-- WHAT TO PRODUCE --
Retype the entries word for word, leaving nothing out.

☆ ☆ ☆

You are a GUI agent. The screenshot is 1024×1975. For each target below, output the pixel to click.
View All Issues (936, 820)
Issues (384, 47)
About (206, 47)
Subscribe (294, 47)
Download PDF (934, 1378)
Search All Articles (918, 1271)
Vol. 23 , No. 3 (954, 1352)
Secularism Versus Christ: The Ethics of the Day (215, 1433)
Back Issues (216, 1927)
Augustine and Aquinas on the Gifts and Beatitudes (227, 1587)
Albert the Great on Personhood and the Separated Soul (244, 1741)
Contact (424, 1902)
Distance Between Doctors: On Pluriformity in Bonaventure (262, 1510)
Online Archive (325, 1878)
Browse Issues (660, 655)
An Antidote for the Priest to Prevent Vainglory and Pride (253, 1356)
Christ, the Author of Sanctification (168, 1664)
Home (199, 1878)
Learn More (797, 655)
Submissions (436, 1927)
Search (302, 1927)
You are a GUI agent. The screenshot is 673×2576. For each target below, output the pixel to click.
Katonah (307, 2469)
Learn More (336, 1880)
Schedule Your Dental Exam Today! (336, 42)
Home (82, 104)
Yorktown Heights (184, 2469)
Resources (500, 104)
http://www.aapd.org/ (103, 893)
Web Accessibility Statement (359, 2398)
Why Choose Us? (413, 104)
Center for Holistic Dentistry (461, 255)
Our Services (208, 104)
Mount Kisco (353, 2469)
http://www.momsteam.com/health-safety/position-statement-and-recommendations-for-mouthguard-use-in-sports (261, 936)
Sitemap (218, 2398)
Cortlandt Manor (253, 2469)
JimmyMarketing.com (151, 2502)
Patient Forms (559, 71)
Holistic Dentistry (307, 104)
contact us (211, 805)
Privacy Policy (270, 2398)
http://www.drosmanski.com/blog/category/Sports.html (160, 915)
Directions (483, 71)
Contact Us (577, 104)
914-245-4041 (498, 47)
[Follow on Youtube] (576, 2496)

☆ ☆ ☆

-- RESPONSE AREA --
You are a GUI agent. The screenshot is 1024×1975. For each target below, output the pixel to click.
View All Issues (936, 820)
Issues (384, 47)
About (206, 47)
Subscribe (294, 47)
Download PDF (934, 1378)
Search All Articles (918, 1271)
Vol. 23 , No. 3 (954, 1352)
Secularism Versus Christ: The Ethics of the Day (215, 1433)
Back Issues (216, 1927)
Augustine and Aquinas on the Gifts and Beatitudes (227, 1587)
Albert the Great on Personhood and the Separated Soul (244, 1741)
Contact (424, 1902)
Distance Between Doctors: On Pluriformity in Bonaventure (262, 1510)
Online Archive (325, 1878)
Browse Issues (660, 655)
An Antidote for the Priest to Prevent Vainglory and Pride (253, 1356)
Christ, the Author of Sanctification (168, 1664)
Home (199, 1878)
Learn More (797, 655)
Submissions (436, 1927)
Search (302, 1927)
You are a GUI agent. The screenshot is 673×2576. For each target below, output the pixel to click.
Katonah (307, 2469)
Learn More (336, 1880)
Schedule Your Dental Exam Today! (336, 42)
Home (82, 104)
Yorktown Heights (184, 2469)
Resources (500, 104)
http://www.aapd.org/ (103, 893)
Web Accessibility Statement (359, 2398)
Why Choose Us? (413, 104)
Center for Holistic Dentistry (461, 255)
Our Services (208, 104)
Mount Kisco (353, 2469)
http://www.momsteam.com/health-safety/position-statement-and-recommendations-for-mouthguard-use-in-sports (261, 936)
Sitemap (218, 2398)
Cortlandt Manor (253, 2469)
JimmyMarketing.com (151, 2502)
Patient Forms (559, 71)
Holistic Dentistry (307, 104)
contact us (211, 805)
Privacy Policy (270, 2398)
http://www.drosmanski.com/blog/category/Sports.html (160, 915)
Directions (483, 71)
Contact Us (577, 104)
914-245-4041 (498, 47)
[Follow on Youtube] (576, 2496)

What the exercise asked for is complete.